Probably the best real-world advice here is to generally prefer import to from for simple modules, to explicitly list the variables you want in most from statements, and to limit the from * form to just one import per file. That way, any undefined names can be assumed to live in the module referenced with the from *. Some care is required when using the from statement, but armed with a little knowledge, most programmers find it to be a convenient way to access modules.
When import is required
The only time you really must use import instead of from is when you must use the same name defined in two different modules. For example, if two files define the same name differently:
# M.py
def func():
...do something...
# N.py
def func():
...do something else...
and you must use both versions of the name in your program, the from statement will fail—you can only have one assignment to the name in your scope:
# O.py
from M import func
from N import func # This overwites the one we got from M
func() # Calls N.func only
An import will work here, though, because including the name of the enclosing module makes the two names unique:
# O.py
import M, N # Get the whole modules, not their names
M.func() # We can call both names now
N.func() # The module names make them unique
This case is unusual enough that you’re unlikely to encounter it very often in practice. If you do, though, import allows you to avoid the name collision.
Module Namespaces
Modules are probably best understood as simply packages of names—i.e., places to define names you want to make visible to the rest of a system. Technically, modules usually correspond to files, and Python creates a module object to contain all the names assigned in a module file. But in simple terms, modules are just namespaces (places where names are created), and the names that live in a module are called its attributes. We’ll explore how all this works in this section.
Files Generate Namespaces
So, how do files morph into namespaces? The short story is that every name that is assigned a value at the top level of a module file (i.e., not nested in a function or class body) becomes an attribute of that module.

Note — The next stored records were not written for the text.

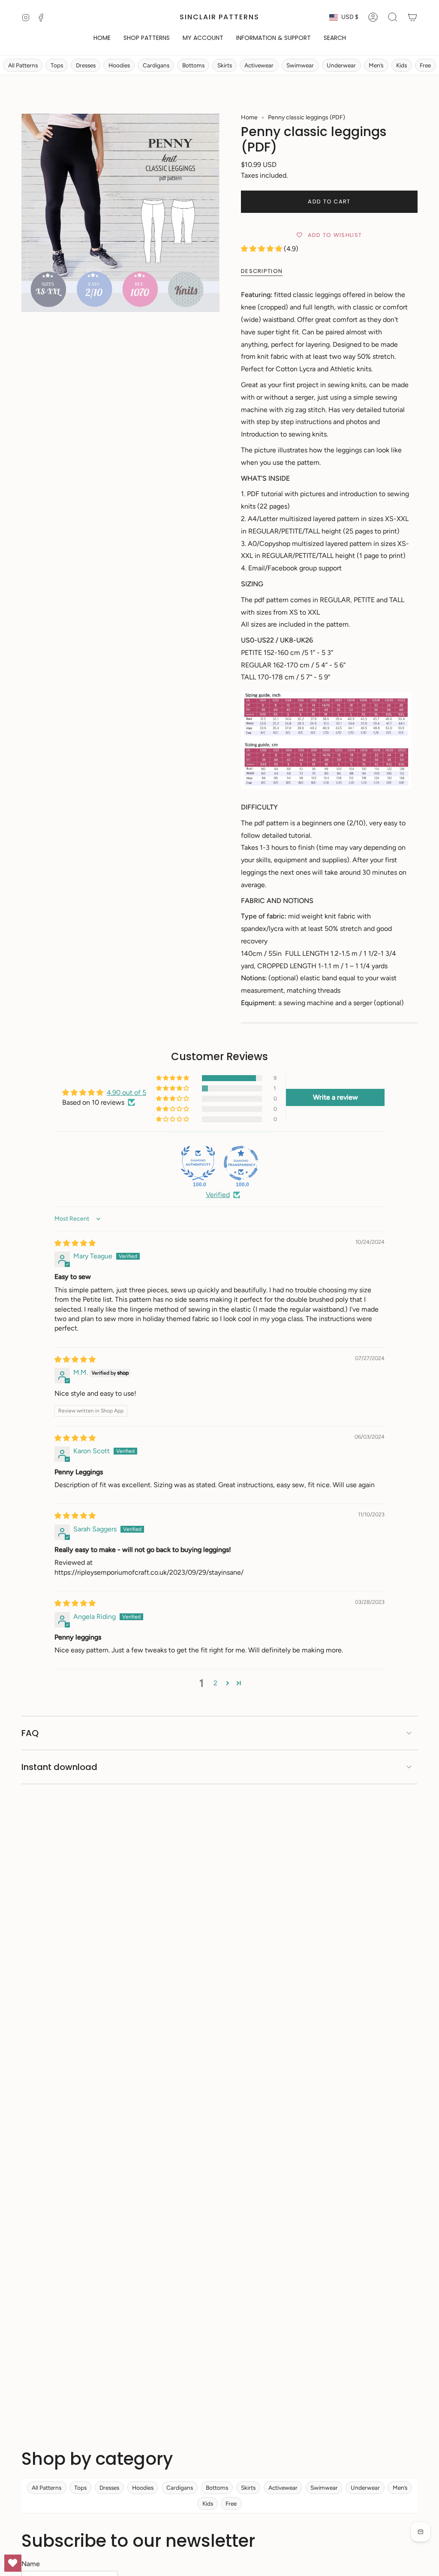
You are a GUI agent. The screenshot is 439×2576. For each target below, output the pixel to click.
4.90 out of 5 (126, 1092)
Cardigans (156, 65)
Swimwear (300, 65)
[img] (75, 1243)
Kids (401, 65)
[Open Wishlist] (12, 2563)
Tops (57, 65)
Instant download (59, 1767)
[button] (146, 38)
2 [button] (215, 1683)
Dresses (86, 65)
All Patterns (23, 65)
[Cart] (412, 17)
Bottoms (193, 65)
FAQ (30, 1733)
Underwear (341, 65)
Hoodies (119, 65)
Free (425, 65)
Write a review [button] (335, 1097)
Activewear (259, 65)
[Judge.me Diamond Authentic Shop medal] (198, 1163)
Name (30, 2564)
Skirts (224, 65)
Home (249, 117)
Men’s (376, 65)
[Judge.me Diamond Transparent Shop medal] (241, 1163)
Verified (218, 1195)
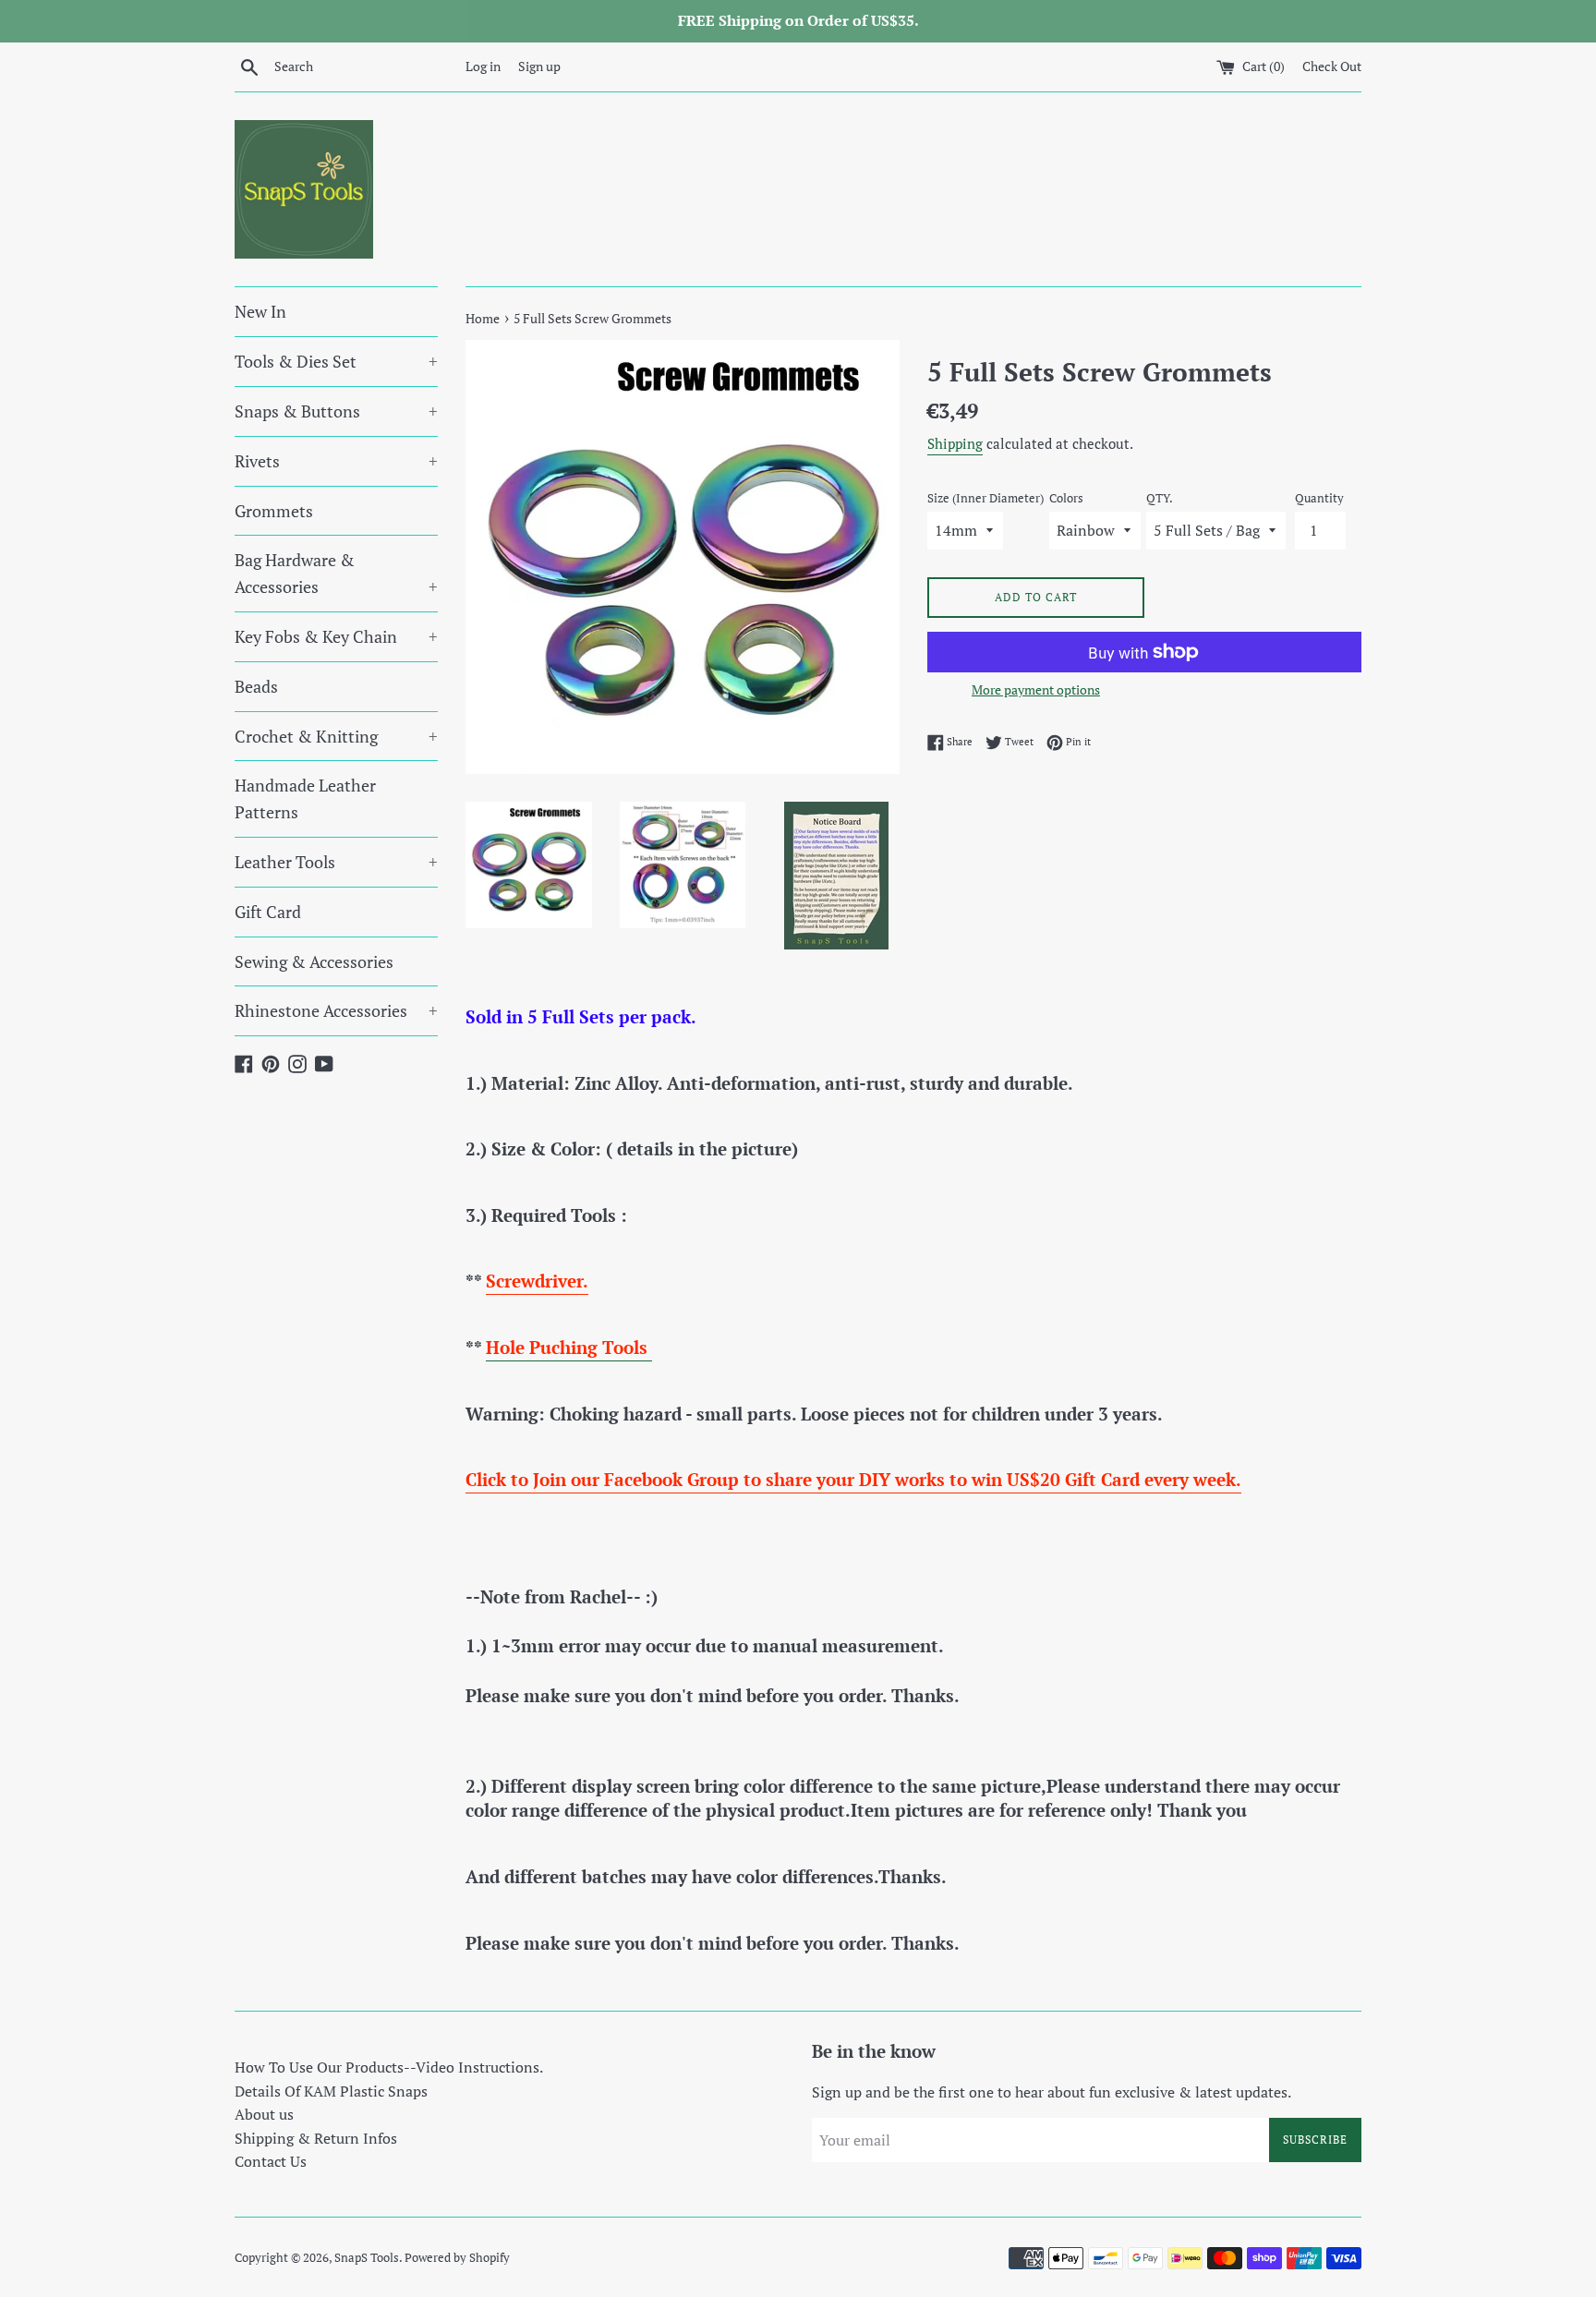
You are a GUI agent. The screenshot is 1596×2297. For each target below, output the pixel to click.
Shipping (955, 443)
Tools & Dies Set (336, 361)
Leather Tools (336, 862)
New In (260, 311)
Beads (256, 686)
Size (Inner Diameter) (985, 498)
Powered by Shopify (457, 2258)
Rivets (336, 461)
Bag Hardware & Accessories (336, 573)
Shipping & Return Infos (316, 2138)
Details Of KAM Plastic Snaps (331, 2091)
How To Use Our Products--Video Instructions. (389, 2067)
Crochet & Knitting (336, 736)
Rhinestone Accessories (336, 1010)
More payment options (1036, 689)
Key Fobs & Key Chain (336, 636)
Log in (483, 66)
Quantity (1319, 498)
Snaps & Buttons (336, 411)
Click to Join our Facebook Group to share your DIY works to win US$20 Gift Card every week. (853, 1479)
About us (264, 2114)
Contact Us (271, 2161)
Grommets (274, 511)
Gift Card (268, 912)
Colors (1066, 498)
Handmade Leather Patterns (305, 798)
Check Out (1331, 66)
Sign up (539, 66)
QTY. (1159, 498)
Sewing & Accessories (314, 961)
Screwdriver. (537, 1280)
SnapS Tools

For instance, given an assignment statement such as X = 1 at the top level of a module file M.py, the name X becomes an attribute of M, which we can refer to from outside the module as M.X. The name X also becomes a global variable to other code inside M.py, but we need to explain the notion of module loading and scopes a bit more formally to understand why:
Module statements run on the first import. The first time a module is imported anywhere in a system, Python creates an empty module object and executes the statements in the module file one after another, from the top of the file to the bottom.
Top-level assignments create module attributes. During an import, statements at the top level of the file not nested in a def or class that assign names (e.g., =, def) create attributes of the module object; assigned names are stored in the module’s namespace.